I have rarely criticized John Russell's managing decisions on this site. Nor have I really even written that much about individual games. The only non-depressing story this year is one of player development and the arrival of a new core of young players.
Yet, Russell made a decision last night that is not defensible.
For those of you who missed the game: The Pirates got a great start out of Ross Ohlendorf, 6.2 scoreless innings, and led Houston 1-0 entering the bottom of the eighth. Set-up man Evan Meek came on to pitch the inning.
Michael Bourn led off and grounded to Garrett Jones, who threw to Meek covering first for the out. Meek apparently hurt himself somehow covering first and as he got ready to pitch to the next batter, Angel Sanchez, was clearly favoring his right leg.
Now, presumably John Russell as well as trainer Brad Henderson are watching the action on the field. Once a player appears hurt in any way it is the manager's job to send the trainer out to take a look at him. This stuff is elementary. Instead J.R. did nothing and Sanchez worked a 3-2 count, then singled to right.
OK, so J.R. thought this was something Meek could shake off - but how do you know that without sending the trainer out? What is the point of paying to fly a trainer to Houston if you don't use him?

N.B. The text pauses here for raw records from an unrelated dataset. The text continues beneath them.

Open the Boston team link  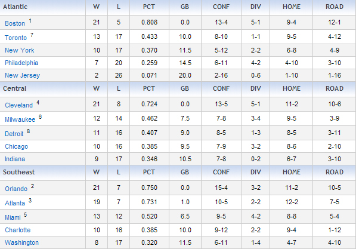(15, 23)
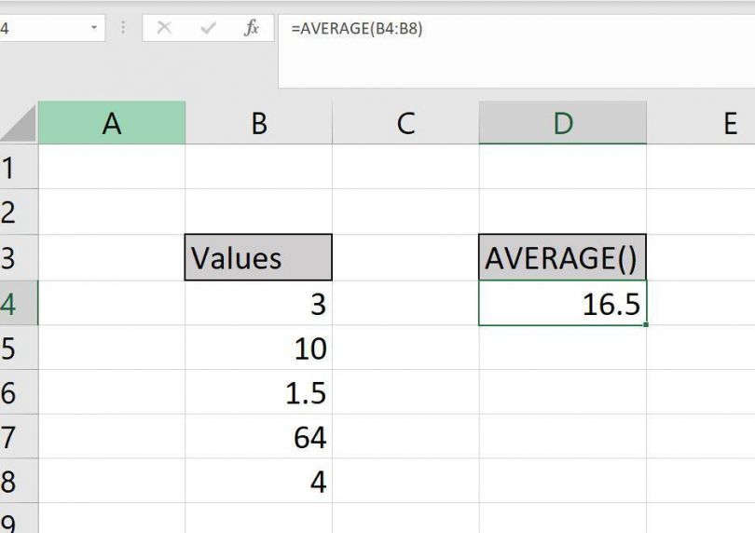Screen dimensions: 755x533
Task: Select the row 4 header
Action: pos(13,304)
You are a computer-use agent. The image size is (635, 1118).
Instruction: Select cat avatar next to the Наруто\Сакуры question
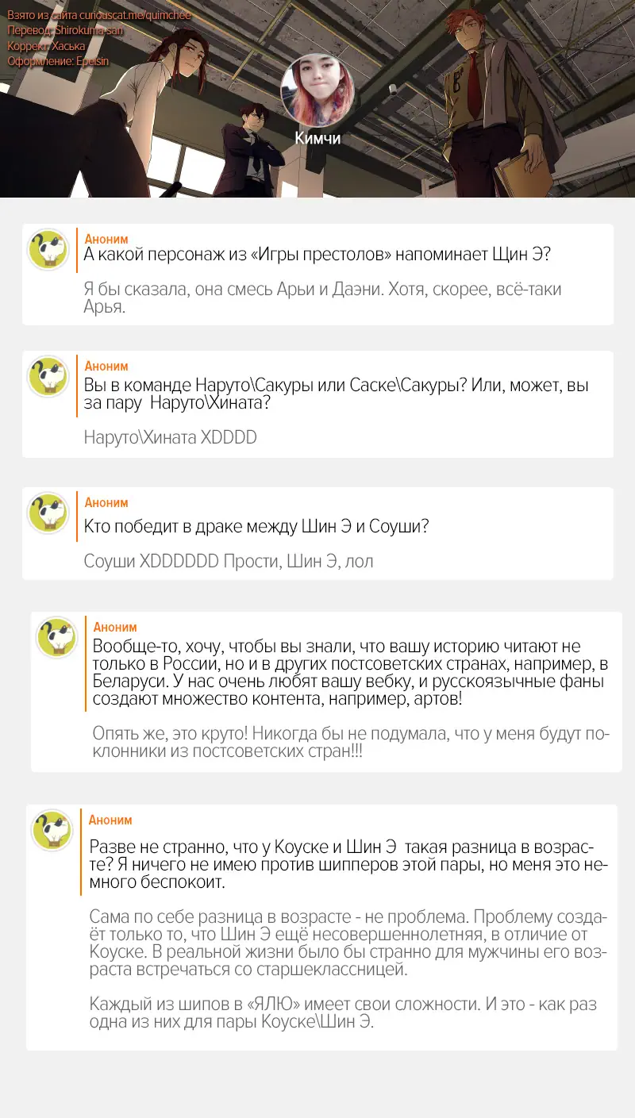point(48,377)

The next batter, Hunter Pence, went to a 3-0 count with none of the pitches being really close. Meek's foot was clearly affecting his follow-through and therefore his command on the mound. Catcher Chris Snyder visited the mound at that point, but Pence walked on a 3-1 pitch.
Clearly it was time now to take Meek out of the game. I said it at the time but anyone would have known it. Either Meek is hurt, or he just doesn't have it today. Regardless, you can send the trainer out, remove him from the game and have Joel Hanrahan come on for the final five outs after getting an unlimited time to warm up. You can't screw around in a 1-0 game.

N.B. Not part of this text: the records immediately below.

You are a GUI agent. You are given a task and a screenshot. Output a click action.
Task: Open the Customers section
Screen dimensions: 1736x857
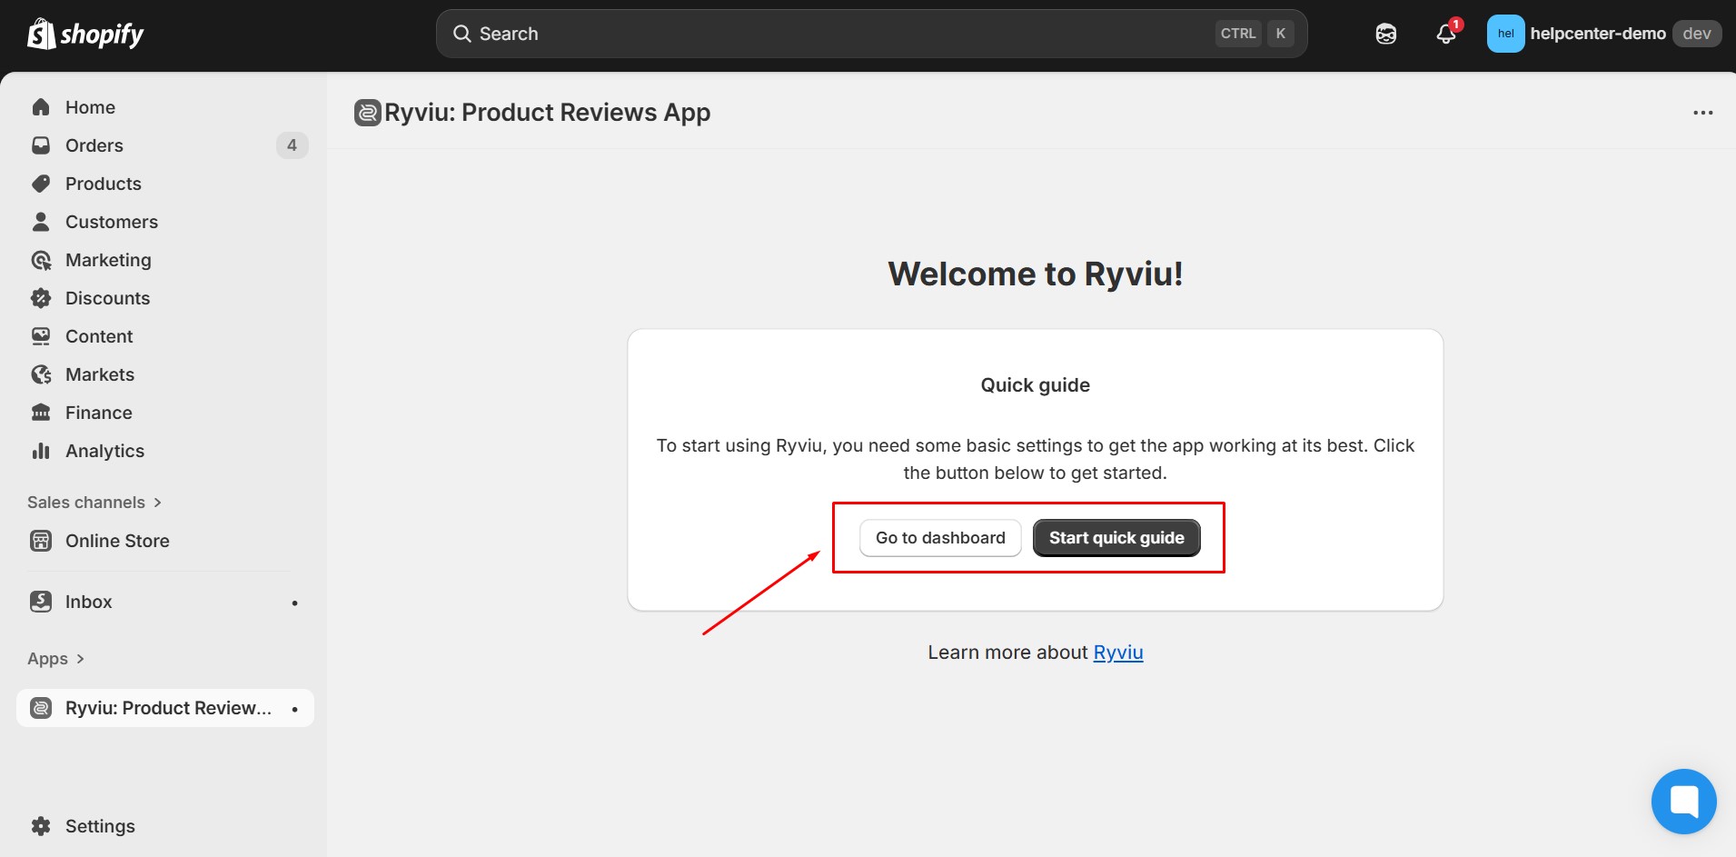111,221
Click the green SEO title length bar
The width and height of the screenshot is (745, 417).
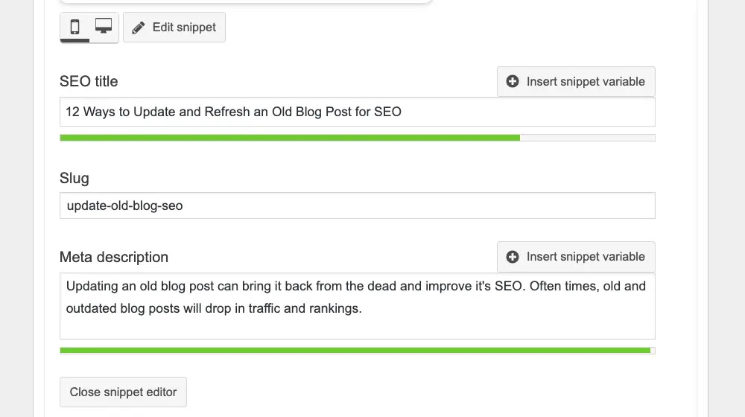pyautogui.click(x=289, y=138)
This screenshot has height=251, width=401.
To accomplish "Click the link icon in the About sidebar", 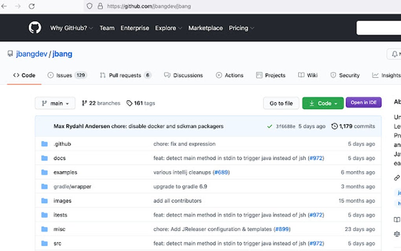I will [x=396, y=177].
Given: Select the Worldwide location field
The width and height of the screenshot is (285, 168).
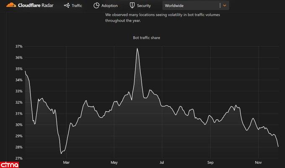Looking at the screenshot, I should click(191, 6).
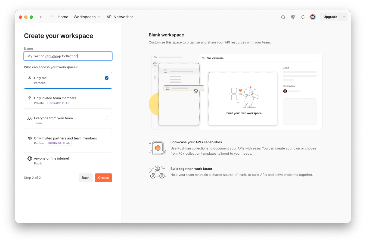The image size is (366, 243).
Task: Click the team icon on Everyone from your team
Action: [x=30, y=118]
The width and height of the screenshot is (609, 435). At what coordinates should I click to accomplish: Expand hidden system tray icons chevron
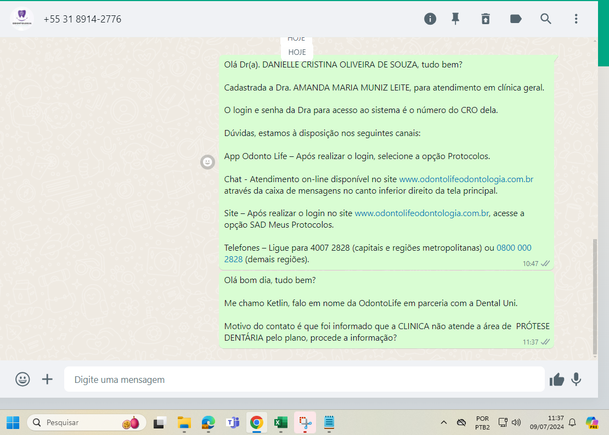(x=444, y=422)
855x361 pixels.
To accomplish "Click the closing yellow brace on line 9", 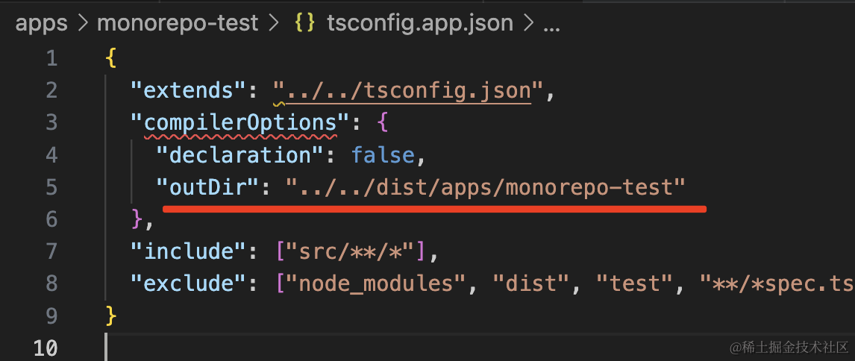I will pyautogui.click(x=111, y=316).
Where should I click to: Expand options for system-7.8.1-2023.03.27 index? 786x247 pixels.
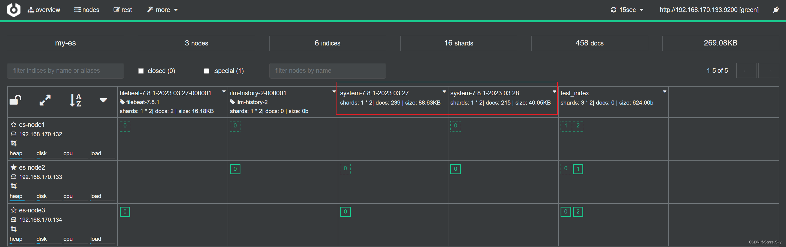[444, 91]
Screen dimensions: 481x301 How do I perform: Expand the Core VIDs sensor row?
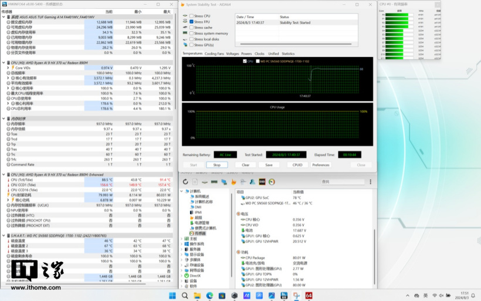(x=7, y=67)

Instead, pitching coach Ray Searage went out to the mound sans trainer. Meek pitched to the next batter, Carlos Lee, who hit a three-run homer to left for the 3-1 lead which effectively iced the game.
It's true that Meek never summoned the trainer, but at the point he looks hurt at all you send him out. If pitchers were allowed to decide themselves whether they stayed in the game, each team would go to their bullpen approximately zero times a year. I suspect this is the reason why throughout basbeall history, to my knowledge a pitcher was never a player-manager.
The next batter, Geoff Blum, lined a single to right. Now the Pirates started warming up another reliever, Wil Ledezma. While Ledezma was getting ready, Chris Johnson and Brett Wallace singled, the latter hit scoring Blum to make it 4-1. Ledezma came in at that point and got out of the inning with no further damage, but the game was already lost.
All this happened while the Pirates had five men available in the bullpen. I really don't see the point of leaving an injured player in a baseball game in most situations. No matter how minor the injury, it has to affect performance somewhat. Almost any healthy player has to be better. Furthermore it is a 162 game season and there are very few injuries that can adequately be diagnosed, using no equipment, immediately after they occur.
Maybe the injury was nothing. I suspect it subsided in fifteen minutes. But even on Meek's follow through on the home run ball it was apparent that his leg was affected to some extent.
Evan Meek looks like he blew the game in the box score, but I blame this one at least half on the manager. Meek should have been removed - at the latest - when it was 1-0 with two men on and one out. Against a weak lineup with his stuff, Hanrahan would have had at least a 50/50 shot at closing it out from there.